(Stored items)
---------------

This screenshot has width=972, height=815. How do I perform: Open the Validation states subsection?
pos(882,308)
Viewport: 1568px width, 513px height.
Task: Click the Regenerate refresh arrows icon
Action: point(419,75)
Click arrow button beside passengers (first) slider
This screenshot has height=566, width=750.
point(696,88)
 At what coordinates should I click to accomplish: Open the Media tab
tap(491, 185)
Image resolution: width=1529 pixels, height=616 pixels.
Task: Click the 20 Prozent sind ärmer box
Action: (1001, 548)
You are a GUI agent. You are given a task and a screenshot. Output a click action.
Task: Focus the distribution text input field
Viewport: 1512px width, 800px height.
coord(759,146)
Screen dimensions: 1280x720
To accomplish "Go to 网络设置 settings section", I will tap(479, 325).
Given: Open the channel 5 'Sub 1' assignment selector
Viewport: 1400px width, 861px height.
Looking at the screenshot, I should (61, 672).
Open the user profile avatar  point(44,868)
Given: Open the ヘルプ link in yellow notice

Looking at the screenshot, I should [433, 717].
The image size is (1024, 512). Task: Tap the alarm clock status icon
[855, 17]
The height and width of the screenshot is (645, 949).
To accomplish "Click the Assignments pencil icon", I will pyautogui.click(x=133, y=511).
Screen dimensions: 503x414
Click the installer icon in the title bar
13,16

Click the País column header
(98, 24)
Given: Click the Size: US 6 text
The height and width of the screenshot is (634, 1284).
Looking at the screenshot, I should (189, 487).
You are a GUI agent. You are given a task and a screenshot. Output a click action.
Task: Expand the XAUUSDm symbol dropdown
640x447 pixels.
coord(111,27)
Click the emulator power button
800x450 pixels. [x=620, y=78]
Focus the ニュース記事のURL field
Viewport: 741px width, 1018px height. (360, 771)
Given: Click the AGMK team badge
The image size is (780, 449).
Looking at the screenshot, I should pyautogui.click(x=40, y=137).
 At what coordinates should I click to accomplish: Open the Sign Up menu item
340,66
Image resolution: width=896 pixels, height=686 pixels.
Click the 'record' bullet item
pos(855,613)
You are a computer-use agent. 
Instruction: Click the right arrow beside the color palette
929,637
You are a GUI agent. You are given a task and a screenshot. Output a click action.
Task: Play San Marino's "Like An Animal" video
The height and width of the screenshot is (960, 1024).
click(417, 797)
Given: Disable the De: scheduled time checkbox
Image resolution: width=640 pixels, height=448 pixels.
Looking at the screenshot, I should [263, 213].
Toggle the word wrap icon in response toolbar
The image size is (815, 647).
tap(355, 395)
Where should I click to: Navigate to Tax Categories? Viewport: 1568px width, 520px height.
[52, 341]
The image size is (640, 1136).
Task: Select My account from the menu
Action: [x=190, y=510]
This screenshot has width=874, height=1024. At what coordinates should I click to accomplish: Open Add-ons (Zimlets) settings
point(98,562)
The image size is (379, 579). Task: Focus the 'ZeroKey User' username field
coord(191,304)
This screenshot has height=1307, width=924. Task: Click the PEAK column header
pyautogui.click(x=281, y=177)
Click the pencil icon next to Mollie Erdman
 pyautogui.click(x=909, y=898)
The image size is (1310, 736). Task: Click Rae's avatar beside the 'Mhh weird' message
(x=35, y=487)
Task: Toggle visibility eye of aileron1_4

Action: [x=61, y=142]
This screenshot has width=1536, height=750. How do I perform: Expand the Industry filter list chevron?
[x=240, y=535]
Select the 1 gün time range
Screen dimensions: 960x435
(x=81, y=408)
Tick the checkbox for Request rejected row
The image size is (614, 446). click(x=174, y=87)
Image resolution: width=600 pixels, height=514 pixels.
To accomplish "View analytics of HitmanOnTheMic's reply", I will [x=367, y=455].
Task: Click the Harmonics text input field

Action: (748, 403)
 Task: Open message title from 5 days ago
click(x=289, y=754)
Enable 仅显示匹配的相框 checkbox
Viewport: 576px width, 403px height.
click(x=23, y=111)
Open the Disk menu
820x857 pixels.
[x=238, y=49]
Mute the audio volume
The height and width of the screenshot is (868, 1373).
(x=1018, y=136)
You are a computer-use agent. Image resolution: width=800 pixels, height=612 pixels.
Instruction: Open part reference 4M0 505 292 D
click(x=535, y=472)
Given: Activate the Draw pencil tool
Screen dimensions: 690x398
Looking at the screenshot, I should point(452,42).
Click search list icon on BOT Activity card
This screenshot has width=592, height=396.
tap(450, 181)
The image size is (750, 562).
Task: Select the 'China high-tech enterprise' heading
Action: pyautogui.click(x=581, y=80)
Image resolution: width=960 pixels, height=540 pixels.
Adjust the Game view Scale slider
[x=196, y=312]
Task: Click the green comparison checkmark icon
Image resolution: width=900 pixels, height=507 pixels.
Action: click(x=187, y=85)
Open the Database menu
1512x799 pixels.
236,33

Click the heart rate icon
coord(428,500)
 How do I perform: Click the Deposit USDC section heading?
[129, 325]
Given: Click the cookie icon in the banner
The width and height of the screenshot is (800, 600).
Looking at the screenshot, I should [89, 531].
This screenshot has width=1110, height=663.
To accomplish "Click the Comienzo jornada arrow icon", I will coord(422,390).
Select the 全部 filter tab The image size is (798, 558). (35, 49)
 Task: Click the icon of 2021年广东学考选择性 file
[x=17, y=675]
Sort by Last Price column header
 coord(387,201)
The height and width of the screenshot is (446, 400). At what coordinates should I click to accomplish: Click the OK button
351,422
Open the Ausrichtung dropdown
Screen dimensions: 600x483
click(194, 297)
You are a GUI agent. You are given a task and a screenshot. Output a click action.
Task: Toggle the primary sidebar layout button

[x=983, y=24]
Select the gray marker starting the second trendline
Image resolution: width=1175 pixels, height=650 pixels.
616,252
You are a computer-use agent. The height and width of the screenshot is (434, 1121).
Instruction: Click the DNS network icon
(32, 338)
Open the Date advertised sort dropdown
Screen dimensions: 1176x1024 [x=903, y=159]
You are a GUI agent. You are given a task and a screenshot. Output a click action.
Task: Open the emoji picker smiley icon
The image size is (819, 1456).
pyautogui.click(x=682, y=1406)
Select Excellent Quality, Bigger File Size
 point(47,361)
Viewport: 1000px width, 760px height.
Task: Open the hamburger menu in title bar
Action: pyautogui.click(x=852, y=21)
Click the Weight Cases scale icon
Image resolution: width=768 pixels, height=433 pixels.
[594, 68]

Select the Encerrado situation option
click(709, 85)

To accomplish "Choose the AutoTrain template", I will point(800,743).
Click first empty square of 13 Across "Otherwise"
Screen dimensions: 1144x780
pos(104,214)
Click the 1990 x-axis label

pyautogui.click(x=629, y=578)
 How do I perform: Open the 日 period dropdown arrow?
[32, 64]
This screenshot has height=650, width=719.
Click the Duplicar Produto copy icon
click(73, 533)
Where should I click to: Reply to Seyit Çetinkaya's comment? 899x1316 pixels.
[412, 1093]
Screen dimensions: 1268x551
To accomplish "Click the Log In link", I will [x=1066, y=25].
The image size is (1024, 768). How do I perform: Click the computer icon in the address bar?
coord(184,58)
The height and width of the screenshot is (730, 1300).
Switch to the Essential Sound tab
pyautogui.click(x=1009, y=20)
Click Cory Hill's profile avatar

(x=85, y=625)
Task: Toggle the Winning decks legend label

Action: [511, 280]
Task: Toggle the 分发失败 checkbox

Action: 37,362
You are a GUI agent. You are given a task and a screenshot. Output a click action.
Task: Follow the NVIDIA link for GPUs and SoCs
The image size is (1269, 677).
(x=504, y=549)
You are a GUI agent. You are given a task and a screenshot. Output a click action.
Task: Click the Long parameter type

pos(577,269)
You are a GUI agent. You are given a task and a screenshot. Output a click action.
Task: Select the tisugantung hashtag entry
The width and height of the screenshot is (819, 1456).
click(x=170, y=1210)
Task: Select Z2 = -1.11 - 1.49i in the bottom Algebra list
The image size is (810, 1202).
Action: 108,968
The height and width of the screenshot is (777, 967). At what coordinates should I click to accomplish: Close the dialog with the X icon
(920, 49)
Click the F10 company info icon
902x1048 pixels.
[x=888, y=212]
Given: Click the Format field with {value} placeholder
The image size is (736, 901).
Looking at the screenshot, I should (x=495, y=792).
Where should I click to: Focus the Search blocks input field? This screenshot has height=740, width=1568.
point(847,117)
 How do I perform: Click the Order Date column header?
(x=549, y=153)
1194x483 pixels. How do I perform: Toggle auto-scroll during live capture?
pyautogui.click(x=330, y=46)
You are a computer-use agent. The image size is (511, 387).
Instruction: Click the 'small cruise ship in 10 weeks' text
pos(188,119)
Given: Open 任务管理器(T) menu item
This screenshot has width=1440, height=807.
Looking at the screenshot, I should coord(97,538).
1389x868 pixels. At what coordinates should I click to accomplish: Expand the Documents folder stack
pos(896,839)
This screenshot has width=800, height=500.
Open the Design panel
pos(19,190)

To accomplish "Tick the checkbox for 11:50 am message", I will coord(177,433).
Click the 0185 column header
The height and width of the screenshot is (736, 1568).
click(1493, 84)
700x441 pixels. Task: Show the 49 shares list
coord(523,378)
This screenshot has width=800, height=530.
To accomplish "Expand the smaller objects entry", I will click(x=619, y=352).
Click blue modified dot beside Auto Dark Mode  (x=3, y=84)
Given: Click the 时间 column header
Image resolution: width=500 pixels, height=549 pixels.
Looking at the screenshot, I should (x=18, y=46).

---------------

EXERCISE — Filter the lines above, keeping each one that contains the string "entry".

RESULT FOR THIS EXERCISE —
Task: Select the tisugantung hashtag entry
To accomplish "Expand the smaller objects entry", I will click(x=619, y=352).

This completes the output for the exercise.